» Required work
Below this line is the material. Write out only its lines from the one containing "Task: Cancel the" through the one containing "Click the Facebook icon in footer", both kept, exactly.

» Records provided
::::::::::
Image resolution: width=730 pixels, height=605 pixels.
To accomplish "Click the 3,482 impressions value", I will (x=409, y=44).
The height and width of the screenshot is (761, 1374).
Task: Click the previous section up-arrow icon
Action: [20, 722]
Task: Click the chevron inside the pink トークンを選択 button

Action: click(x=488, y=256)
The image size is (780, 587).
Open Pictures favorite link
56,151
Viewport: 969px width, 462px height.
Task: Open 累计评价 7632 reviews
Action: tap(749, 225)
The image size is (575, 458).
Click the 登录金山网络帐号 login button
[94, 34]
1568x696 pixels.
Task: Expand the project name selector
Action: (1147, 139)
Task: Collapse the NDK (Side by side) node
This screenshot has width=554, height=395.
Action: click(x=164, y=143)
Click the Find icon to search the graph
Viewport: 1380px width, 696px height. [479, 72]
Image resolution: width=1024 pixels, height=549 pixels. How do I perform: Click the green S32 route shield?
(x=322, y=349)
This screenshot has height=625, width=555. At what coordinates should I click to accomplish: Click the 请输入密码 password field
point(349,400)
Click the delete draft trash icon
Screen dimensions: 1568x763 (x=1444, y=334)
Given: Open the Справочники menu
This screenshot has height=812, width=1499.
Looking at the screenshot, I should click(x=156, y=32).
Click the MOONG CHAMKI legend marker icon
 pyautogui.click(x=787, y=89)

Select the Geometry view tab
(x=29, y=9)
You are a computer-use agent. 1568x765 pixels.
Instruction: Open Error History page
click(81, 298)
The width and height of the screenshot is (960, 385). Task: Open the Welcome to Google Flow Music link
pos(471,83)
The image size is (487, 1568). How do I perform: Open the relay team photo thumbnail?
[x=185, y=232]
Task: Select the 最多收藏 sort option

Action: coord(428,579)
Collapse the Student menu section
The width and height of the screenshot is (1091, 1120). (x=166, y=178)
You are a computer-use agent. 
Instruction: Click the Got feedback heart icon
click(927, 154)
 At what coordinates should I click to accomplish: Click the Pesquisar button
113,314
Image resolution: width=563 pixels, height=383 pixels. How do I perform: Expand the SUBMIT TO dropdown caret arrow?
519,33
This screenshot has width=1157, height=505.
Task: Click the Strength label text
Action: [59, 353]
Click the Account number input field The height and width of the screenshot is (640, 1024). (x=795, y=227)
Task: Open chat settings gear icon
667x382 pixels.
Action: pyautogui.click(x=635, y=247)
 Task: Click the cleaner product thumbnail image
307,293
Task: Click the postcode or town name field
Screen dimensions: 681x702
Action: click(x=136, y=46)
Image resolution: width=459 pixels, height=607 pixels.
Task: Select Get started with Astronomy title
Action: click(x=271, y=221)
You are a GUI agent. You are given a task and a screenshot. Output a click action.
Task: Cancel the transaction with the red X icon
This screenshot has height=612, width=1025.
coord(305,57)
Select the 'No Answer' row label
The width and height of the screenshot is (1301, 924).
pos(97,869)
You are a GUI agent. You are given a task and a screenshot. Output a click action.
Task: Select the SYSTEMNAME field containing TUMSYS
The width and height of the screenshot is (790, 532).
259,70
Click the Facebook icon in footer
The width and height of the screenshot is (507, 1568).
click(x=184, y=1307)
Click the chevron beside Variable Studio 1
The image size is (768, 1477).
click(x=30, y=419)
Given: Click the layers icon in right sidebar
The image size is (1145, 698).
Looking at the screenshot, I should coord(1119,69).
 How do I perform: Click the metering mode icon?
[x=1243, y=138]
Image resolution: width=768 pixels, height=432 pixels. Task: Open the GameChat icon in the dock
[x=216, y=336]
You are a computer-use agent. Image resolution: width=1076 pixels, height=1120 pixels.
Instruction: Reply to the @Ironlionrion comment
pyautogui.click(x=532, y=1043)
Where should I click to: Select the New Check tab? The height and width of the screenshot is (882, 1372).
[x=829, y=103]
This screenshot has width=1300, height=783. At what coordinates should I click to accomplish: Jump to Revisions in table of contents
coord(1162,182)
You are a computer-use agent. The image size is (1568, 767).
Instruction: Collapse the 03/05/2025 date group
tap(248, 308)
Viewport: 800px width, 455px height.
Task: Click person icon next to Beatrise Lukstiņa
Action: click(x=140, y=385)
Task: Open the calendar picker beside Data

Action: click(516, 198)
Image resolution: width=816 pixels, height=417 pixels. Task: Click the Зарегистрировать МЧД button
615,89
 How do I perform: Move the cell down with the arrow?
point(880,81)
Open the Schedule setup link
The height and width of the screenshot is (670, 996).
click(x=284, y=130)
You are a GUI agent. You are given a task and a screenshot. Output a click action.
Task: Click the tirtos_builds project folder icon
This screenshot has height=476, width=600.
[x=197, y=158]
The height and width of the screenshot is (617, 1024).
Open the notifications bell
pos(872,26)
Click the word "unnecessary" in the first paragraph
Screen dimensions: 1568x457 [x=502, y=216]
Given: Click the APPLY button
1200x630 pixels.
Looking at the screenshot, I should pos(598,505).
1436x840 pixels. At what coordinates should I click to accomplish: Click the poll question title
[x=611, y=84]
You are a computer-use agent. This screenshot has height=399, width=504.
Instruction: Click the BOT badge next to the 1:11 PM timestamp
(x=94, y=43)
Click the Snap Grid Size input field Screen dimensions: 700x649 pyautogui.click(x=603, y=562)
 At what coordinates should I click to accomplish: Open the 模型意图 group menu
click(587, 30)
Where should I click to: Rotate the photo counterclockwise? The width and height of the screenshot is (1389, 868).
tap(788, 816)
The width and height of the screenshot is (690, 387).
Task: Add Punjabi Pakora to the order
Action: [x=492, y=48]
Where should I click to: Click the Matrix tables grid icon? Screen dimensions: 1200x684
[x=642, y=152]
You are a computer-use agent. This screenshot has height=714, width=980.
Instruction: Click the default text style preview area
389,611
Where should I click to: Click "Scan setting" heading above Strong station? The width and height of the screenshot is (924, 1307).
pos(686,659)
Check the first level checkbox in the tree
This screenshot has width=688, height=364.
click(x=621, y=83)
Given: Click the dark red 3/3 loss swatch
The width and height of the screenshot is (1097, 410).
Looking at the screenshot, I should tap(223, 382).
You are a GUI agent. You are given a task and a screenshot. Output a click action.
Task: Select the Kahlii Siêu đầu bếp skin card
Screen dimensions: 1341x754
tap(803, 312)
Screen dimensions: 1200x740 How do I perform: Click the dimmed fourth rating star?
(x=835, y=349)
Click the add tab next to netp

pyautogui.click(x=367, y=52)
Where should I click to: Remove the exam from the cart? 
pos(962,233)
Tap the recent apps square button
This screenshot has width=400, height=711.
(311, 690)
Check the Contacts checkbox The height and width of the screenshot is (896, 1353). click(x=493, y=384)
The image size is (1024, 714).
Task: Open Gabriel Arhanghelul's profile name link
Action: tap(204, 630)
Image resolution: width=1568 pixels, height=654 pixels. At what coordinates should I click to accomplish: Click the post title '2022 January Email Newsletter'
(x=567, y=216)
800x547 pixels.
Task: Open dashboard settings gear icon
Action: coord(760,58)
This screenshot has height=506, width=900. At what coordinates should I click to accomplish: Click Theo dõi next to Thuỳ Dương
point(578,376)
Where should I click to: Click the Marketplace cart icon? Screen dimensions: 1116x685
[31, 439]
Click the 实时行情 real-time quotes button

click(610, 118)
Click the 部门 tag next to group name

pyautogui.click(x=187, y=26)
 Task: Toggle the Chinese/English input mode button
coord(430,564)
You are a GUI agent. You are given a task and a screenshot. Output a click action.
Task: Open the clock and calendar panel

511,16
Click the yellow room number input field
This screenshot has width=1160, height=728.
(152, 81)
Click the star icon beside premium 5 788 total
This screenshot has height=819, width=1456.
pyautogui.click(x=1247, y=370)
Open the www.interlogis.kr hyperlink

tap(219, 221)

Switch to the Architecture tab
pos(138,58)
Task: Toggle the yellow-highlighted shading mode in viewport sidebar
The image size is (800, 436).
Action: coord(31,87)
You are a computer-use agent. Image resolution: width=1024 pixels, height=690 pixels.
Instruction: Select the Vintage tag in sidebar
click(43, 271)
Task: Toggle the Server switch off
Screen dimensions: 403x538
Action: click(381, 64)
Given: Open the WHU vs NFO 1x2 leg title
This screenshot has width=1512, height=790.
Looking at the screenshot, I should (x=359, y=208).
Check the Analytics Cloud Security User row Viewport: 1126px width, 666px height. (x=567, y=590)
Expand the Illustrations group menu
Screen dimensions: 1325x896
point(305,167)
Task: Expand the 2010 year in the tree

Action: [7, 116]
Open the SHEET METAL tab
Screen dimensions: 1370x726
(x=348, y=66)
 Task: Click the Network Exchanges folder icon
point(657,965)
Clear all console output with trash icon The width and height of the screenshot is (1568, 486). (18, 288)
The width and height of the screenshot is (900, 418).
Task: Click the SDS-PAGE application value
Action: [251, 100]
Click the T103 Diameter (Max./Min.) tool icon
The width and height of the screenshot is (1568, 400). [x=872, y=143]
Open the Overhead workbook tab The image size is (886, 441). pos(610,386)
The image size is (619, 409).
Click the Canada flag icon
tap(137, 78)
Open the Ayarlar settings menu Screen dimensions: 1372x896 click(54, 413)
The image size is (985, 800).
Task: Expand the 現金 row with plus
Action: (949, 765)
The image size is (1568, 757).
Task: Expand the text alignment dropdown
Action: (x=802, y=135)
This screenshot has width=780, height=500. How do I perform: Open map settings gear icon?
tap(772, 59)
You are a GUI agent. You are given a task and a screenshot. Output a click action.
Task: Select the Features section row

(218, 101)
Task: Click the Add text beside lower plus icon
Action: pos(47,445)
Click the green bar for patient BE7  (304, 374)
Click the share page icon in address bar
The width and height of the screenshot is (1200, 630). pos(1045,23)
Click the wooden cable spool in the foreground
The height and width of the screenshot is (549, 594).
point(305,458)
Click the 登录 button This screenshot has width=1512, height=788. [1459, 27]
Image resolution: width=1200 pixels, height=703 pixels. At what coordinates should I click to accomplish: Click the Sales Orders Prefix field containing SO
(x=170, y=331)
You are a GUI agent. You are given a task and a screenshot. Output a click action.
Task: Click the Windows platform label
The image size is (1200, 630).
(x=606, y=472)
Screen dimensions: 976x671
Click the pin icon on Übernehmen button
::::::::::
» Result
Task: Cancel the transaction with the red X icon
This screenshot has height=612, width=1025.
coord(305,57)
Select the 'No Answer' row label
The width and height of the screenshot is (1301, 924).
pos(97,869)
You are a GUI agent. You are given a task and a screenshot. Output a click action.
Task: Select the SYSTEMNAME field containing TUMSYS
The width and height of the screenshot is (790, 532).
259,70
Click the Facebook icon in footer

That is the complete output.